Eine Verrechnung zwischen der für ordnungsbehördliche Bestattungen zuständigen Stelle und dem Sozialamt findet nicht statt und die Kosten verbleiben bei der für ordnungsbehördliche Bestattungen zuständigen Stelle.

(6) Ist voraussichtlich für die Prüfung der sozialhilferechtlichen Voraussetzungen längere Zeit erforderlich und ist aber die Gewährung der Kosten aufgrund einer summarischen Prüfung wahrscheinlich (insbesondere wenn die antragstellende/n Person/en Leistungen nach dem SGB XII erhalten), kann eine vorläufige Kostenübernahme erklärt werden. Dies gilt auch, um zu vermeiden, dass eine ordnungsbehördliche Bestattung gemäß § 16 Abs. 3 des Bestattungsgesetzes nur deshalb durchzuführen ist, weil Bestattungspflichtige nicht über die finanzielle Mittel verfügen, um für die Bestattung zu sorgen, und über den Antrag auf Kostenübernahme nicht rechtzeitig entschieden werden kann.

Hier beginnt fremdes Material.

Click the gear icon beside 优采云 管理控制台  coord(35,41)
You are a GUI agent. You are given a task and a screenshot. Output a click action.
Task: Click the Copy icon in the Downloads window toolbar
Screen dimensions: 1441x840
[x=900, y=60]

(7) Wurde ein vorläufiger Bescheid erteilt und ergibt die abschließende Prüfung, dass einsetzbares Einkommen oder Vermögen vorhanden ist, ist Aufwendungsersatz gemäß § 19 Abs. 5 SGB XII geltend zu machen.

7 - Inkrafttreten, Außerkrafttreten

Diese Verwaltungsvorschriften treten mit Wirkung vom 01. November 2012 in Kraft. Sie treten mit Ablauf des 30. September 2017 außer Kraft.